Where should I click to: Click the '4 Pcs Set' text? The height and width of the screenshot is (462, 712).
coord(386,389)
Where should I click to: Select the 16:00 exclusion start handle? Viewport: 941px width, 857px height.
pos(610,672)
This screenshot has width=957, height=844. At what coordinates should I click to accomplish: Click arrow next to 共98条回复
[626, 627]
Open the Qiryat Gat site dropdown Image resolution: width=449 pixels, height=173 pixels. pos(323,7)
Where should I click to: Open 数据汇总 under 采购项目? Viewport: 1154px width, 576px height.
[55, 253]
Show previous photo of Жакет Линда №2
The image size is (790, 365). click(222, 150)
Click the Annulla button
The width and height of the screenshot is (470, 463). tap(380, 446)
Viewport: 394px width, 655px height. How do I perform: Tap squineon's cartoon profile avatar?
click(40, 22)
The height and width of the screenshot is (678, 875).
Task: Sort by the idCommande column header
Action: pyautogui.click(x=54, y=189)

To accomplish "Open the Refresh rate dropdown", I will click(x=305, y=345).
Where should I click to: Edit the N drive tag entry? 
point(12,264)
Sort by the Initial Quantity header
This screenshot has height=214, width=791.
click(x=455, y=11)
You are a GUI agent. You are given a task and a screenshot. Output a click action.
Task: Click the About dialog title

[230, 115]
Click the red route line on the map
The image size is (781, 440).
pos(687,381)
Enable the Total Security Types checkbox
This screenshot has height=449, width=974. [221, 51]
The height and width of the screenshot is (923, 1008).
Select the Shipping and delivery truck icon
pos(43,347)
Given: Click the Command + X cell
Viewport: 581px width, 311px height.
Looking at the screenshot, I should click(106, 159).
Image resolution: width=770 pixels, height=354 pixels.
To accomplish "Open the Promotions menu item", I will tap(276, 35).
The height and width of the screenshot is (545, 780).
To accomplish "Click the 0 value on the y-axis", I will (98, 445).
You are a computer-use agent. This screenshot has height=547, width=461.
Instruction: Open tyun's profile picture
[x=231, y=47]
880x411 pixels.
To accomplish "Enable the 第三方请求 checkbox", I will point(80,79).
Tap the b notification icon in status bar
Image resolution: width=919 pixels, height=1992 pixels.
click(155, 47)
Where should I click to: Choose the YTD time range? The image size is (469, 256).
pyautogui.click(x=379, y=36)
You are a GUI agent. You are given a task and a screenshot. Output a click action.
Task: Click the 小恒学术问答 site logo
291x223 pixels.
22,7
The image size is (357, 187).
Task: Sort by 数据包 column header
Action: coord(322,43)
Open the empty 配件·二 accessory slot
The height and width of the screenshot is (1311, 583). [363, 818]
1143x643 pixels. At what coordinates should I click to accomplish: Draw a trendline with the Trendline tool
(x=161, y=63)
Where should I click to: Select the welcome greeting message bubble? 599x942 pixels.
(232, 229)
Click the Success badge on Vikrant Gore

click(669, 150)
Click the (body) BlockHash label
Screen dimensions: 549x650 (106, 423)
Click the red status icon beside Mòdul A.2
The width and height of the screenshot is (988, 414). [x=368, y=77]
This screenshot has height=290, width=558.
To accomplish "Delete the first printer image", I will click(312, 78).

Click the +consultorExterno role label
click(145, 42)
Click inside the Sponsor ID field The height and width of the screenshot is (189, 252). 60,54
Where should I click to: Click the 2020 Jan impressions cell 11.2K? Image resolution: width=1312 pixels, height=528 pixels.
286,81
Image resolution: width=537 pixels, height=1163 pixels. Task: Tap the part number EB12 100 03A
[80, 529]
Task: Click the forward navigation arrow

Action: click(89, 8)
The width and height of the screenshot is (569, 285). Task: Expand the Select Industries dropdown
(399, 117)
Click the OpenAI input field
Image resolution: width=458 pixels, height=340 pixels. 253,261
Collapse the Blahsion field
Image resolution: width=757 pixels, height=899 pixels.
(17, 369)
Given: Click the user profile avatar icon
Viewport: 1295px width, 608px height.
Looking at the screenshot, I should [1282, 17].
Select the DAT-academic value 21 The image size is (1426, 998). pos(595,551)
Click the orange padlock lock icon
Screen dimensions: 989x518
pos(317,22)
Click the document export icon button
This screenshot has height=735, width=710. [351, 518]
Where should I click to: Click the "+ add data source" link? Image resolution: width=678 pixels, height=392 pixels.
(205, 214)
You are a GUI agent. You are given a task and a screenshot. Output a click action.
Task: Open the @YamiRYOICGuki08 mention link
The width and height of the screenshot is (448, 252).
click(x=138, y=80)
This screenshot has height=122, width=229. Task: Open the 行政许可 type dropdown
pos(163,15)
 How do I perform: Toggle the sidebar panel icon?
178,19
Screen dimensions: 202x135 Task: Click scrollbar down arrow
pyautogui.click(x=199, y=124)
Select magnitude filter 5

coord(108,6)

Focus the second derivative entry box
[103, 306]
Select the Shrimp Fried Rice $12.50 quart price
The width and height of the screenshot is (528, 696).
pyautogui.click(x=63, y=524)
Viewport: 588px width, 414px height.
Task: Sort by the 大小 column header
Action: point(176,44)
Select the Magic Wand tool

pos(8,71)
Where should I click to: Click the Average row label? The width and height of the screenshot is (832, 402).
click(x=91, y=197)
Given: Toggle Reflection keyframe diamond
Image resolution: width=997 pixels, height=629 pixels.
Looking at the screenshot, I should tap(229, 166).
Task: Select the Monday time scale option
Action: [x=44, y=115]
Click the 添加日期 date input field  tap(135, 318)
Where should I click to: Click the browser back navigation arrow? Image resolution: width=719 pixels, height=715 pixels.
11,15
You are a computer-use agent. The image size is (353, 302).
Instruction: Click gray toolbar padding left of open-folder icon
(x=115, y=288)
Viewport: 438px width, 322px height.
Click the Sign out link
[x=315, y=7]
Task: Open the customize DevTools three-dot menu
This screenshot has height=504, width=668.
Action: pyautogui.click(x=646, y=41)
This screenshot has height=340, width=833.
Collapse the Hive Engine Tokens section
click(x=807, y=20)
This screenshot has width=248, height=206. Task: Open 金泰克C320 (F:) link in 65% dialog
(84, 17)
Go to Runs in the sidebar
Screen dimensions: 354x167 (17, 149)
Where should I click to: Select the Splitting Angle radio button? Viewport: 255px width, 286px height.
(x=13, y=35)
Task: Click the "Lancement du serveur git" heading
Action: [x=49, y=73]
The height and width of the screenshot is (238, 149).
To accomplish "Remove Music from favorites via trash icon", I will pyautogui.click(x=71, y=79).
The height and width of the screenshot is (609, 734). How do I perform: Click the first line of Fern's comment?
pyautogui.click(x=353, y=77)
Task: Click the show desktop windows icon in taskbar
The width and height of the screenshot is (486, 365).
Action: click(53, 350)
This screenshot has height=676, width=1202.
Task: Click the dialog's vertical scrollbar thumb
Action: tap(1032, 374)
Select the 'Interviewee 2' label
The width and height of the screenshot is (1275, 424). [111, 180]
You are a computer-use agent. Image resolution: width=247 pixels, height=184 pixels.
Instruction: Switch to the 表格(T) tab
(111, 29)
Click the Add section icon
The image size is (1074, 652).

What you are asked to do: Please output the exact lines of the records above, beginning with the first and stopping after the line that holds "Click the red route line on the map", and nothing else.

Exercise response:
Where should I click to: Click the '4 Pcs Set' text? The height and width of the screenshot is (462, 712).
coord(386,389)
Where should I click to: Select the 16:00 exclusion start handle? Viewport: 941px width, 857px height.
pos(610,672)
This screenshot has width=957, height=844. At what coordinates should I click to accomplish: Click arrow next to 共98条回复
[626, 627]
Open the Qiryat Gat site dropdown Image resolution: width=449 pixels, height=173 pixels. pos(323,7)
Where should I click to: Open 数据汇总 under 采购项目? Viewport: 1154px width, 576px height.
[55, 253]
Show previous photo of Жакет Линда №2
The image size is (790, 365). click(222, 150)
Click the Annulla button
The width and height of the screenshot is (470, 463). tap(380, 446)
Viewport: 394px width, 655px height. How do I perform: Tap squineon's cartoon profile avatar?
click(40, 22)
The height and width of the screenshot is (678, 875).
Task: Sort by the idCommande column header
Action: pyautogui.click(x=54, y=189)

To accomplish "Open the Refresh rate dropdown", I will click(x=305, y=345).
Where should I click to: Edit the N drive tag entry? 
point(12,264)
Sort by the Initial Quantity header
This screenshot has height=214, width=791.
click(x=455, y=11)
You are a GUI agent. You are given a task and a screenshot. Output a click action.
Task: Click the About dialog title

[230, 115]
Click the red route line on the map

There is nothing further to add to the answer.